Extrait proposé ::

—————

Intervention de Gérard Charasse

Séance en hémicycle du 7 avril 2016 à 9h30
Réforme du système de répression des abus de marché — Discussion générale

Photo issue du site de l'Assemblée nationale ou de WikipediaGérard Charasse :

Nous nous apprêtons à adopter la proposition de loi très technique de notre collègue Dominique Baert, dont je salue l’excellent rapport au nom de la commission des finances, visant à réformer le système de répression des abus de marché.

Ce texte répond à la décision du Conseil constitutionnel du 18 mars 2015, qui a déclaré contraires à la Constitution les dispositions légales en vigueur. Cette décision légitimement fondée en droit aurait paralysé, à compter de septembre 2016, l’ensemble de notre système répressif en matière d’abus de marché. Il s’agit donc de combler un très prochain vide juridique pour les poursuites administratives et pénales.

L’urgence de légiférer est d’ailleurs double, car ces dispositifs doivent se conformer aux dispositions de la directive et du règlement européens du 16 avril 2014, c’est-à-dire la directive MAD et le règlement MAR, dont la transposition doit intervenir au plus tard le 3 juillet.

Le texte proposé est issu d’un large consensus de l’ensemble des acteurs concernés, le Gouvernement et les services du ministère des finances bien sûr, mais aussi le parquet national financier et l’Autorité des marchés financiers.

La proposition de loi concerne d’abord le délit d’initié commis par celui qui effectue des opérations sur des valeurs mobilières ou sur des marchandises à propos desquelles il possède des informations privilégiées et dont il profite avant que celles-ci soient connues du public. Je ne citerai pas d’exemples, vous les connaissez fort bien. Les informations en question ont pu être soit obtenues directement par une personne, du fait de ses activités, soit reçues, dans le cas d’un recel de délit d’initié, d’une autre personne.

Le texte de loi concerne ensuite le délit de manipulation de cours, qui apparaît lorsqu’une personne exerce ou tente d’exercer, directement ou par personne interposée, une manoeuvre qui prend la forme d’interventions sur le marché de valeurs afin d’induire en erreur les autres investisseurs.

La proposition de loi concerne enfin le délit de fausse information, commis par une personne qui tente d’influer, en donnant des nouvelles inexactes, sur le cours d’un titre, que le résultat ait ou non été atteint.

Examinons plus en détail des articles de ce texte technique.

L’article 1er crée un nouvel article dans le code monétaire et financier, dans le but d’encadrer les possibilités de mise en mouvement de l’action publique pour les délits boursiers. Cet article, qui s’inscrit au sein des dispositions relatives aux poursuites pénales pour les trois délits boursiers précités, a pour objet de restreindre la possibilité pour le procureur de la République financier de mettre en oeuvre l’action publique, afin de rendre alternatives, alors qu’elles étaient cumulatives, les poursuites pénales et administratives.

L’article 1er bis, issu d’un amendement de notre rapporteur, modifie les dispositions relatives aux pouvoirs de l’Autorité des marchés financiers. Il s’agit de se mettre en pleine conformité avec la réglementation européenne dans le champ des manquements d’initié, de la divulgation illicite d’information privilégiée ou de la manipulation des marchés. Il est ainsi prévu que ces dispositions entrent en vigueur au 3 juillet 2016, date limite de transposition des textes européens.

—————

Consigne A :: Reproduisez fidèlement le passage de l'extrait sur la répression des abus de marché qui commence par « Le texte proposé » et se poursuit jusqu'à « d’une autre personne. ».
L'extrait et les entrées n'ont aucun lien entre eux.

—————

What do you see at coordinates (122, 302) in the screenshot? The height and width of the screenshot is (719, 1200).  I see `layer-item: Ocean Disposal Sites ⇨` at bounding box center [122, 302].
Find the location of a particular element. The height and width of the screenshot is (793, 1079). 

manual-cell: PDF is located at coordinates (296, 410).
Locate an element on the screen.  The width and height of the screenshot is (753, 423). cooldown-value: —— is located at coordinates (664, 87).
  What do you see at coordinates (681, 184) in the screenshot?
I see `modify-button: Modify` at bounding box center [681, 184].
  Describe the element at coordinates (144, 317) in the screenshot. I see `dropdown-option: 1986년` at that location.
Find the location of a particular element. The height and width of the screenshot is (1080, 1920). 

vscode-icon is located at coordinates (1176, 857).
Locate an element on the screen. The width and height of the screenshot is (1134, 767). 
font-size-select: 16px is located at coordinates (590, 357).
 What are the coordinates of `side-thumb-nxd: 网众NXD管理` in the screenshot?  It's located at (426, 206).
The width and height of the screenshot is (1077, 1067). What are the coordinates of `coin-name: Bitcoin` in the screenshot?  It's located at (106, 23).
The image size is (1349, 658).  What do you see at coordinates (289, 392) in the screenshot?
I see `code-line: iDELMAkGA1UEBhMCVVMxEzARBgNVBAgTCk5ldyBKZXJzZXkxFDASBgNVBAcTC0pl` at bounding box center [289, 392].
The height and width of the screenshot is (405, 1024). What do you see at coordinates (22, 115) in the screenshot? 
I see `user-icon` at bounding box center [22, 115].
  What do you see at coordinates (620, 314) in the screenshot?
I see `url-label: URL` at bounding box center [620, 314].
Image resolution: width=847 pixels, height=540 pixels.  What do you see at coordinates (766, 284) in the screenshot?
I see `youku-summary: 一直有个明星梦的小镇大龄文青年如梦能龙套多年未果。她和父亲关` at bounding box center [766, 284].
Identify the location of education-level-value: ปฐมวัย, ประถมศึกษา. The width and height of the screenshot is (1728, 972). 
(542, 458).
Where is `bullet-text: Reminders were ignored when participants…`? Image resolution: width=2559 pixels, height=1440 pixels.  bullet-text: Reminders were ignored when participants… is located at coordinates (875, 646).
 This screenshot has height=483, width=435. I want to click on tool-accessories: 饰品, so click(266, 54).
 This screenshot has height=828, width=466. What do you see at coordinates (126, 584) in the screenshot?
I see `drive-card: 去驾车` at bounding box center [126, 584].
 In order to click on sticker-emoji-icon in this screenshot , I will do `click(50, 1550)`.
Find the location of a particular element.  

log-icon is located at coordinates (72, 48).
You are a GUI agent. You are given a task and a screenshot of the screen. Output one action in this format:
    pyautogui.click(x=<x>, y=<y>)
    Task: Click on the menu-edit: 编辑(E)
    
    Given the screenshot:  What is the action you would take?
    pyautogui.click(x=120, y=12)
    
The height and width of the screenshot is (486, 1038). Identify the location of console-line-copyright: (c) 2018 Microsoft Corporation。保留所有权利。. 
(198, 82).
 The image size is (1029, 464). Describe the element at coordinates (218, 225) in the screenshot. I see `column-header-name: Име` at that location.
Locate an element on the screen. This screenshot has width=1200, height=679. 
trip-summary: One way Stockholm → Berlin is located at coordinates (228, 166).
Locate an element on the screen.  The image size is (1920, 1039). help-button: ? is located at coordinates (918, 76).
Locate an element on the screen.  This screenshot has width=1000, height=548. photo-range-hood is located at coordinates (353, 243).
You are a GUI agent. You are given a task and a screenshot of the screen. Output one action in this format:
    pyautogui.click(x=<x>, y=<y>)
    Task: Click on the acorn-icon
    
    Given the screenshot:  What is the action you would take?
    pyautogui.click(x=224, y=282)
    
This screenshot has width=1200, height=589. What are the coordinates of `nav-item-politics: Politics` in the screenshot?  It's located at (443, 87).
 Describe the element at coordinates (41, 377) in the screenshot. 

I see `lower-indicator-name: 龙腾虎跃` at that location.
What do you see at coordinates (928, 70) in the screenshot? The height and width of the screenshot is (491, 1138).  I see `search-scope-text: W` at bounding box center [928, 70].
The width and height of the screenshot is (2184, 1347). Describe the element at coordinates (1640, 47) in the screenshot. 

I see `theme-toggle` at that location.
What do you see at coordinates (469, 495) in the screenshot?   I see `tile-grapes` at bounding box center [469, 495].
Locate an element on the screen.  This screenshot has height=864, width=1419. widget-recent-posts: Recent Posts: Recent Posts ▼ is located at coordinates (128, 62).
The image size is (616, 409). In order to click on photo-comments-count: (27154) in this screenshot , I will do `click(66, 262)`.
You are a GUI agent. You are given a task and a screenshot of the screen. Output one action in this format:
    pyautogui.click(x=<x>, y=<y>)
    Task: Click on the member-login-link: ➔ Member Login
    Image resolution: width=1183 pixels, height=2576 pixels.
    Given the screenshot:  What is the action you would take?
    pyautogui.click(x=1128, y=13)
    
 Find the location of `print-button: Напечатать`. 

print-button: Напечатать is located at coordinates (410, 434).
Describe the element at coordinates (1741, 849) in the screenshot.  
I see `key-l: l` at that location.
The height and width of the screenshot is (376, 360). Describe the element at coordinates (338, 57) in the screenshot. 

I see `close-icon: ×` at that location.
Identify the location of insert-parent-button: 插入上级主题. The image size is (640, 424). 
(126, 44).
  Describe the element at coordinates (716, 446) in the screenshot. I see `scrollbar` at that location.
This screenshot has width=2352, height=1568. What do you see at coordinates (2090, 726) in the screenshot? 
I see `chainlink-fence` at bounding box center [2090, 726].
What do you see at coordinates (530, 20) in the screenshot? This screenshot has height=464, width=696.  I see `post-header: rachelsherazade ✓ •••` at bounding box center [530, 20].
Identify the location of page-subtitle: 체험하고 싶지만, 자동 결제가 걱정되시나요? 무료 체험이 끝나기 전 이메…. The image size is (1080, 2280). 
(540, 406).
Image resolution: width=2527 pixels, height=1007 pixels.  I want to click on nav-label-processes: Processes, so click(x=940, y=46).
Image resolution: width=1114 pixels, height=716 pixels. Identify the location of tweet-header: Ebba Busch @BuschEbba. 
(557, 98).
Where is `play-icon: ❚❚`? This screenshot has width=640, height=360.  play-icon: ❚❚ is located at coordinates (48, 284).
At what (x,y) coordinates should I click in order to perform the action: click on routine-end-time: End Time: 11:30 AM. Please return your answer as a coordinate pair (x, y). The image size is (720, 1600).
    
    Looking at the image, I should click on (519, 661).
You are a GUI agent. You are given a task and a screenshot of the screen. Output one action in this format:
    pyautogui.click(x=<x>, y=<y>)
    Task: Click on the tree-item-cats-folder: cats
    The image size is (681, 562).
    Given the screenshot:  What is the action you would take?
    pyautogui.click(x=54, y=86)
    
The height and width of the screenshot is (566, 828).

—————

Consigne B :: Réécrivez sous forme de liste JSON de chaînes les lignes des entrées allant du début jusqu'à la ligne contenant « vscode-icon is located », celle-ci comprise, à raison d'une chaîne par ligne et sans les lignes vides.

Corrigé détaillé A ::
Le texte proposé est issu d’un large consensus de l’ensemble des acteurs concernés, le Gouvernement et les services du ministère des finances bien sûr, mais aussi le parquet national financier et l’Autorité des marchés financiers.

La proposition de loi concerne d’abord le délit d’initié commis par celui qui effectue des opérations sur des valeurs mobilières ou sur des marchandises à propos desquelles il possède des informations privilégiées et dont il profite avant que celles-ci soient connues du public. Je ne citerai pas d’exemples, vous les connaissez fort bien. Les informations en question ont pu être soit obtenues directement par une personne, du fait de ses activités, soit reçues, dans le cas d’un recel de délit d’initié, d’une autre personne.

Corrigé détaillé B ::
[
  "What do you see at coordinates (122, 302) in the screenshot? The height and width of the screenshot is (719, 1200).  I see `layer-item: Ocean Disposal Sites ⇨` at bounding box center [122, 302].",
  "Find the location of a particular element. The height and width of the screenshot is (793, 1079). ",
  "manual-cell: PDF is located at coordinates (296, 410).",
  "Locate an element on the screen.  The width and height of the screenshot is (753, 423). cooldown-value: —— is located at coordinates (664, 87).",
  "  What do you see at coordinates (681, 184) in the screenshot?",
  "I see `modify-button: Modify` at bounding box center [681, 184].",
  "  Describe the element at coordinates (144, 317) in the screenshot. I see `dropdown-option: 1986년` at that location.",
  "Find the location of a particular element. The height and width of the screenshot is (1080, 1920). ",
  "vscode-icon is located at coordinates (1176, 857)."
]